Exercise directions: Could every entry be set down once more, exactly as given?

━━ Task data

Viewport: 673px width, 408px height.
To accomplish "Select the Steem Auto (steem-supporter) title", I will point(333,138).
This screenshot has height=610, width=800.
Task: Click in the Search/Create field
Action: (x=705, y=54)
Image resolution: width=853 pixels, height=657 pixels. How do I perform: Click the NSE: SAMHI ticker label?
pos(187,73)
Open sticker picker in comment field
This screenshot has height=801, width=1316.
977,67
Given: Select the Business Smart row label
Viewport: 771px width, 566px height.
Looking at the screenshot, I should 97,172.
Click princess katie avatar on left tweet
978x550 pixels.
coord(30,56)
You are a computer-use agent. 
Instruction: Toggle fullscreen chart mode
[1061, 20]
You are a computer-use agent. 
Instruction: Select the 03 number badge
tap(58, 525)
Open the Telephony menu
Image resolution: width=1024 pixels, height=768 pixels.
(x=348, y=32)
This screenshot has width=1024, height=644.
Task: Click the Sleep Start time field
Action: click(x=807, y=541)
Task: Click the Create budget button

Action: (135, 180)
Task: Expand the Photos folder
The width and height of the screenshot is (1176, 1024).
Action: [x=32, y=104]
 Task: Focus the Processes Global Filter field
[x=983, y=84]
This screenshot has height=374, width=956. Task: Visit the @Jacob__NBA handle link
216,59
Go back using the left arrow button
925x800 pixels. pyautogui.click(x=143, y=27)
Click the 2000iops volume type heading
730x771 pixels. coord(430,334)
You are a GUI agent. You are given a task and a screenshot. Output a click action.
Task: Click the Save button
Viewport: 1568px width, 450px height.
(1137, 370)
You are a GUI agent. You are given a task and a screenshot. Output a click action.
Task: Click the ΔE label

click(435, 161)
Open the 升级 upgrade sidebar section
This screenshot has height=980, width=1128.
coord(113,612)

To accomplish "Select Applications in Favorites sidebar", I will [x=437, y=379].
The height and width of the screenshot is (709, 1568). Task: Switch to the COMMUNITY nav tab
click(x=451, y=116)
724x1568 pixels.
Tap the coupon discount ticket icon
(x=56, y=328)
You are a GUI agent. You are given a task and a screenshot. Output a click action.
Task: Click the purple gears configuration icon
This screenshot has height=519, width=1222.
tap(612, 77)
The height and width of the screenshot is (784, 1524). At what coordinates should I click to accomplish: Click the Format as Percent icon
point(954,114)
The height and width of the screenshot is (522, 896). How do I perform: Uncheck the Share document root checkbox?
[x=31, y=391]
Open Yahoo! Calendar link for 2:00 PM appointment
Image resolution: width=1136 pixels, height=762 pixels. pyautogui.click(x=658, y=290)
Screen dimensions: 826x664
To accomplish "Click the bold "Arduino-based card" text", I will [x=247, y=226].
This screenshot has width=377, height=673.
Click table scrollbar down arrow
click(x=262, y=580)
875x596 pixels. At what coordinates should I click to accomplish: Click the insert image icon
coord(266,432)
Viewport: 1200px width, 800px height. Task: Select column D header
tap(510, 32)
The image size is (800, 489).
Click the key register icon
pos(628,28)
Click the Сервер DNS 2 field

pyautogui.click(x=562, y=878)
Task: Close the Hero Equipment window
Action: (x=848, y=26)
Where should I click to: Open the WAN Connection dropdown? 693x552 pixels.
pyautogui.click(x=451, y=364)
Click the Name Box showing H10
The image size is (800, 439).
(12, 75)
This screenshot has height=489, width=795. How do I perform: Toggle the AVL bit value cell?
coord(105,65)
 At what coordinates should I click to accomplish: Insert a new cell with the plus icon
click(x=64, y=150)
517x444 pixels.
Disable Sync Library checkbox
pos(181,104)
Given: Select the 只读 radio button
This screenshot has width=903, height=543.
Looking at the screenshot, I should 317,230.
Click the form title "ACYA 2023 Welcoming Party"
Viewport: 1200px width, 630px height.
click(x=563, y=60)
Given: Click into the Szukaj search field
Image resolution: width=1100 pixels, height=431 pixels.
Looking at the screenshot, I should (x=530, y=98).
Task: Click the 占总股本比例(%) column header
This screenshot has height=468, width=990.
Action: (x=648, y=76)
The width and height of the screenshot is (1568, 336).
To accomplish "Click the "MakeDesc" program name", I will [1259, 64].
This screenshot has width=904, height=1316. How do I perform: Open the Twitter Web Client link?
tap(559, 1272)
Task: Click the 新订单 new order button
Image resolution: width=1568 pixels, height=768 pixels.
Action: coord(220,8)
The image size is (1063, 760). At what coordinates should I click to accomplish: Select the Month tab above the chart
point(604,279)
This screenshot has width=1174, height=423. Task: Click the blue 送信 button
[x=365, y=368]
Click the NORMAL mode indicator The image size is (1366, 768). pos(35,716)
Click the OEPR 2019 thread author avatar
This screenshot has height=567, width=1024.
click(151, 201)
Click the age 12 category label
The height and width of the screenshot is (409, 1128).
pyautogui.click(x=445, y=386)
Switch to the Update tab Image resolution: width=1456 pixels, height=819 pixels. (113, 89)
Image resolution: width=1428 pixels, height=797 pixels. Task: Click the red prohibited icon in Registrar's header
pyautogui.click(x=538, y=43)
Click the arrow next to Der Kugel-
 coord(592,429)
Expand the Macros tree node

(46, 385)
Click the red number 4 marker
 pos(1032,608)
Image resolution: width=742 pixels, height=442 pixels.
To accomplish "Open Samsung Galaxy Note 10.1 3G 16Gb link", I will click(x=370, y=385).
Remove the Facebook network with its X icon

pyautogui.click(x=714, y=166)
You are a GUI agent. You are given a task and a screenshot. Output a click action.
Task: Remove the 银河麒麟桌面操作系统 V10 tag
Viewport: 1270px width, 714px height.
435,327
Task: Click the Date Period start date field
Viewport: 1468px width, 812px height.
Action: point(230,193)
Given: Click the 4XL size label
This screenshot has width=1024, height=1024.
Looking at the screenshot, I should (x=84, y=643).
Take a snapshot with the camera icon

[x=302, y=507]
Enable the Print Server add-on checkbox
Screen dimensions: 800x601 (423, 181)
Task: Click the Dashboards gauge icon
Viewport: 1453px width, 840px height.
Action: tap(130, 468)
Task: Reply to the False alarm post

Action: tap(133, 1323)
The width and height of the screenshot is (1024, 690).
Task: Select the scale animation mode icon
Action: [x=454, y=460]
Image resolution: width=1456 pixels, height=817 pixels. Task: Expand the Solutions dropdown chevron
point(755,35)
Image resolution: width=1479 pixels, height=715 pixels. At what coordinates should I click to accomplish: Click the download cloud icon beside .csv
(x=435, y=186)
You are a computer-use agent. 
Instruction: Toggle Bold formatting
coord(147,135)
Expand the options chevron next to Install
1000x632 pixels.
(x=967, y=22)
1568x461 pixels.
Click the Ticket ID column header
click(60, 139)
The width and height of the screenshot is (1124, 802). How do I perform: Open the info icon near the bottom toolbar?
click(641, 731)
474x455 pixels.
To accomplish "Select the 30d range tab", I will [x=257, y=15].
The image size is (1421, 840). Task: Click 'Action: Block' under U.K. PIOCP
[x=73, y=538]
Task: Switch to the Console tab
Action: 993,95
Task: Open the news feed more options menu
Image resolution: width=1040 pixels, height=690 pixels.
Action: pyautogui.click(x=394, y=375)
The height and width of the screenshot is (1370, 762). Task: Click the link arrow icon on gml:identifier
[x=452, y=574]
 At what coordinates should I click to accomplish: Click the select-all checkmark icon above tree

━━━━

Result:
Viewport: 673px width, 408px height.
To accomplish "Select the Steem Auto (steem-supporter) title", I will point(333,138).
This screenshot has height=610, width=800.
Task: Click in the Search/Create field
Action: (x=705, y=54)
Image resolution: width=853 pixels, height=657 pixels. How do I perform: Click the NSE: SAMHI ticker label?
pos(187,73)
Open sticker picker in comment field
This screenshot has height=801, width=1316.
977,67
Given: Select the Business Smart row label
Viewport: 771px width, 566px height.
Looking at the screenshot, I should 97,172.
Click princess katie avatar on left tweet
978x550 pixels.
coord(30,56)
You are a computer-use agent. 
Instruction: Toggle fullscreen chart mode
[1061, 20]
You are a computer-use agent. 
Instruction: Select the 03 number badge
tap(58, 525)
Open the Telephony menu
Image resolution: width=1024 pixels, height=768 pixels.
(x=348, y=32)
This screenshot has width=1024, height=644.
Task: Click the Sleep Start time field
Action: click(x=807, y=541)
Task: Click the Create budget button

Action: (135, 180)
Task: Expand the Photos folder
The width and height of the screenshot is (1176, 1024).
Action: [x=32, y=104]
 Task: Focus the Processes Global Filter field
[x=983, y=84]
This screenshot has height=374, width=956. Task: Visit the @Jacob__NBA handle link
216,59
Go back using the left arrow button
925x800 pixels. pyautogui.click(x=143, y=27)
Click the 2000iops volume type heading
730x771 pixels. coord(430,334)
You are a GUI agent. You are given a task and a screenshot. Output a click action.
Task: Click the Save button
Viewport: 1568px width, 450px height.
(1137, 370)
You are a GUI agent. You are given a task and a screenshot. Output a click action.
Task: Click the ΔE label

click(435, 161)
Open the 升级 upgrade sidebar section
This screenshot has height=980, width=1128.
coord(113,612)

To accomplish "Select Applications in Favorites sidebar", I will [x=437, y=379].
The height and width of the screenshot is (709, 1568). Task: Switch to the COMMUNITY nav tab
click(x=451, y=116)
724x1568 pixels.
Tap the coupon discount ticket icon
(x=56, y=328)
You are a GUI agent. You are given a task and a screenshot. Output a click action.
Task: Click the purple gears configuration icon
This screenshot has height=519, width=1222.
tap(612, 77)
The height and width of the screenshot is (784, 1524). At what coordinates should I click to accomplish: Click the Format as Percent icon
point(954,114)
The height and width of the screenshot is (522, 896). How do I perform: Uncheck the Share document root checkbox?
[x=31, y=391]
Open Yahoo! Calendar link for 2:00 PM appointment
Image resolution: width=1136 pixels, height=762 pixels. pyautogui.click(x=658, y=290)
Screen dimensions: 826x664
To accomplish "Click the bold "Arduino-based card" text", I will [x=247, y=226].
This screenshot has width=377, height=673.
Click table scrollbar down arrow
click(x=262, y=580)
875x596 pixels. At what coordinates should I click to accomplish: Click the insert image icon
coord(266,432)
Viewport: 1200px width, 800px height. Task: Select column D header
tap(510, 32)
The image size is (800, 489).
Click the key register icon
pos(628,28)
Click the Сервер DNS 2 field

pyautogui.click(x=562, y=878)
Task: Close the Hero Equipment window
Action: (x=848, y=26)
Where should I click to: Open the WAN Connection dropdown? 693x552 pixels.
pyautogui.click(x=451, y=364)
Click the Name Box showing H10
The image size is (800, 439).
(12, 75)
This screenshot has height=489, width=795. How do I perform: Toggle the AVL bit value cell?
coord(105,65)
 At what coordinates should I click to accomplish: Insert a new cell with the plus icon
click(x=64, y=150)
517x444 pixels.
Disable Sync Library checkbox
pos(181,104)
Given: Select the 只读 radio button
This screenshot has width=903, height=543.
Looking at the screenshot, I should 317,230.
Click the form title "ACYA 2023 Welcoming Party"
Viewport: 1200px width, 630px height.
click(x=563, y=60)
Given: Click into the Szukaj search field
Image resolution: width=1100 pixels, height=431 pixels.
Looking at the screenshot, I should (x=530, y=98).
Task: Click the 占总股本比例(%) column header
This screenshot has height=468, width=990.
Action: (x=648, y=76)
The width and height of the screenshot is (1568, 336).
To accomplish "Click the "MakeDesc" program name", I will [1259, 64].
This screenshot has width=904, height=1316. How do I perform: Open the Twitter Web Client link?
tap(559, 1272)
Task: Click the 新订单 new order button
Image resolution: width=1568 pixels, height=768 pixels.
Action: coord(220,8)
The image size is (1063, 760). At what coordinates should I click to accomplish: Select the Month tab above the chart
point(604,279)
This screenshot has width=1174, height=423. Task: Click the blue 送信 button
[x=365, y=368]
Click the NORMAL mode indicator The image size is (1366, 768). pos(35,716)
Click the OEPR 2019 thread author avatar
This screenshot has height=567, width=1024.
click(151, 201)
Click the age 12 category label
The height and width of the screenshot is (409, 1128).
pyautogui.click(x=445, y=386)
Switch to the Update tab Image resolution: width=1456 pixels, height=819 pixels. (113, 89)
Image resolution: width=1428 pixels, height=797 pixels. Task: Click the red prohibited icon in Registrar's header
pyautogui.click(x=538, y=43)
Click the arrow next to Der Kugel-
 coord(592,429)
Expand the Macros tree node

(46, 385)
Click the red number 4 marker
 pos(1032,608)
Image resolution: width=742 pixels, height=442 pixels.
To accomplish "Open Samsung Galaxy Note 10.1 3G 16Gb link", I will click(x=370, y=385).
Remove the Facebook network with its X icon

pyautogui.click(x=714, y=166)
You are a GUI agent. You are given a task and a screenshot. Output a click action.
Task: Remove the 银河麒麟桌面操作系统 V10 tag
Viewport: 1270px width, 714px height.
435,327
Task: Click the Date Period start date field
Viewport: 1468px width, 812px height.
Action: point(230,193)
Given: Click the 4XL size label
This screenshot has width=1024, height=1024.
Looking at the screenshot, I should (x=84, y=643).
Take a snapshot with the camera icon

[x=302, y=507]
Enable the Print Server add-on checkbox
Screen dimensions: 800x601 (423, 181)
Task: Click the Dashboards gauge icon
Viewport: 1453px width, 840px height.
Action: tap(130, 468)
Task: Reply to the False alarm post

Action: tap(133, 1323)
The width and height of the screenshot is (1024, 690).
Task: Select the scale animation mode icon
Action: [x=454, y=460]
Image resolution: width=1456 pixels, height=817 pixels. Task: Expand the Solutions dropdown chevron
point(755,35)
Image resolution: width=1479 pixels, height=715 pixels. At what coordinates should I click to accomplish: Click the download cloud icon beside .csv
(x=435, y=186)
You are a computer-use agent. 
Instruction: Toggle Bold formatting
coord(147,135)
Expand the options chevron next to Install
1000x632 pixels.
(x=967, y=22)
1568x461 pixels.
Click the Ticket ID column header
click(60, 139)
The width and height of the screenshot is (1124, 802). How do I perform: Open the info icon near the bottom toolbar?
click(641, 731)
474x455 pixels.
To accomplish "Select the 30d range tab", I will [x=257, y=15].
The image size is (1421, 840). Task: Click 'Action: Block' under U.K. PIOCP
[x=73, y=538]
Task: Switch to the Console tab
Action: 993,95
Task: Open the news feed more options menu
Image resolution: width=1040 pixels, height=690 pixels.
Action: pyautogui.click(x=394, y=375)
The height and width of the screenshot is (1370, 762). Task: Click the link arrow icon on gml:identifier
[x=452, y=574]
 At what coordinates should I click to accomplish: Click the select-all checkmark icon above tree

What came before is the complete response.